The Race Begins

We've seen some changes over the last day and a half. Some good, some expected, some worrying me and Jeff. 

Let's start with the good:

William responded well to my milk, so he now gets to eat every six hours. When I held the syringe today, he squirmed a little when he started feeling it trickle down into his belly ❤

William was a lot calmer today. Probably because they went up on his pain medication a little yesterday, but also because he's on a different respiratory machine today. 

The nurses replaced one of the IVs that went into his belly with an IV that is in his leg and can be much more permanent, possibly even stay there for a month.

We taped a picture of Jeff and me to the incubator, William is looking right at it. If he opens his eyes, he'll see us, although he probably won't be able to see much.
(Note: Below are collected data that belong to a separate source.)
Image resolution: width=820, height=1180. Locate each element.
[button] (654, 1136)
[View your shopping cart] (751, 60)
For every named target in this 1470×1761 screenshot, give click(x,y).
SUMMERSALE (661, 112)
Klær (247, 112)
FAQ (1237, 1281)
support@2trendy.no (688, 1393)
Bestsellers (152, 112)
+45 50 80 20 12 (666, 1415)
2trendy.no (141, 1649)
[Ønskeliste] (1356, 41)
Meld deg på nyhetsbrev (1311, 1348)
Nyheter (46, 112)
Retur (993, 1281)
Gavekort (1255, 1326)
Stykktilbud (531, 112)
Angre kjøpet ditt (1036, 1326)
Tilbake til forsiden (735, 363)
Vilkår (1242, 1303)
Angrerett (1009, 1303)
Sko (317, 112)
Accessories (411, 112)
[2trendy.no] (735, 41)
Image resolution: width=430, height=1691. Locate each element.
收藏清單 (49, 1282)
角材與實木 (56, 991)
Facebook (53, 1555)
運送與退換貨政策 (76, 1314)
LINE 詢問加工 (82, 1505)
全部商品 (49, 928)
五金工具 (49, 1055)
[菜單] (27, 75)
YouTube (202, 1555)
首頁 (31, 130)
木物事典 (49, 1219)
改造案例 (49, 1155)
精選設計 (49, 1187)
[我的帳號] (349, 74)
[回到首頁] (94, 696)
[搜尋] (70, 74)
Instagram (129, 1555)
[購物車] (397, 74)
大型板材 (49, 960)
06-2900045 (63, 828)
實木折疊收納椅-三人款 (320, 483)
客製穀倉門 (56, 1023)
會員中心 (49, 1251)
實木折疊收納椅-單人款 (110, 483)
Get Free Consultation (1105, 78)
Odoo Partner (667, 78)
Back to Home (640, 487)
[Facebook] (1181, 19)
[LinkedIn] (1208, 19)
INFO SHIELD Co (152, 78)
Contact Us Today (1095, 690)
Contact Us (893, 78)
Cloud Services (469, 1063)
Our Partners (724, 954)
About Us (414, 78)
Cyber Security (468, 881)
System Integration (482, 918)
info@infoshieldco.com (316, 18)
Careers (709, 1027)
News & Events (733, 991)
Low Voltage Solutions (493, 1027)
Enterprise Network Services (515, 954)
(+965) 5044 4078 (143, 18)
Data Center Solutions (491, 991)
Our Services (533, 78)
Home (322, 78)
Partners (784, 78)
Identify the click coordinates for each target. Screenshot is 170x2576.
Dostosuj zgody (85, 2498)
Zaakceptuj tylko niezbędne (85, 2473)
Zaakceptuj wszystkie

The expected and more complicated news that puts is on edge:

He got switched to a different breathing machine. That in and of itself isn't bad, but the reasons for that happening (the blood pressure difference between his lungs and the rest of his body, and the heart bypassing blood flow to the lungs sometimes, leading to undersaturation of oxygen in the rest of his body). So today, with the ventilator, he's also on another drug/gas that is being mixed with his air to relax the blood pressure in his lungs. At the same time, he's been getting dopamine again, and they've increased the dose somewhat throughout the day. 

In addition, he was testing high for carbon dioxide in his blood, so they've had to turn up the ventilator to force William to take more breaths per minute. Over the course of the day, they've gradually had to keep increasing the breathing rate. He's getting close to maxing out the speed of the machine, so he may need to go back to the oscillator sometimes tonight. His latest blood test tonight looked good enough for them to leave the settings as is for now.

What we really need prayer for:

It seems that we have now reached a point where it's apparent that William's lungs have exhausted themselves and he needs more help. Now, we're in a bit of a race. Can his body grow and heal his lungs faster than they are being damaged by the life support he's receiving? We hope that the increased frequency of feeding with breast milk will give him what he needs to heal and beat the clock. It's also good that he got a break from the oscillator I guess, to change the stress he's been undergoing. So, pray that William's lungs will grow and heal faster than they are being hurt.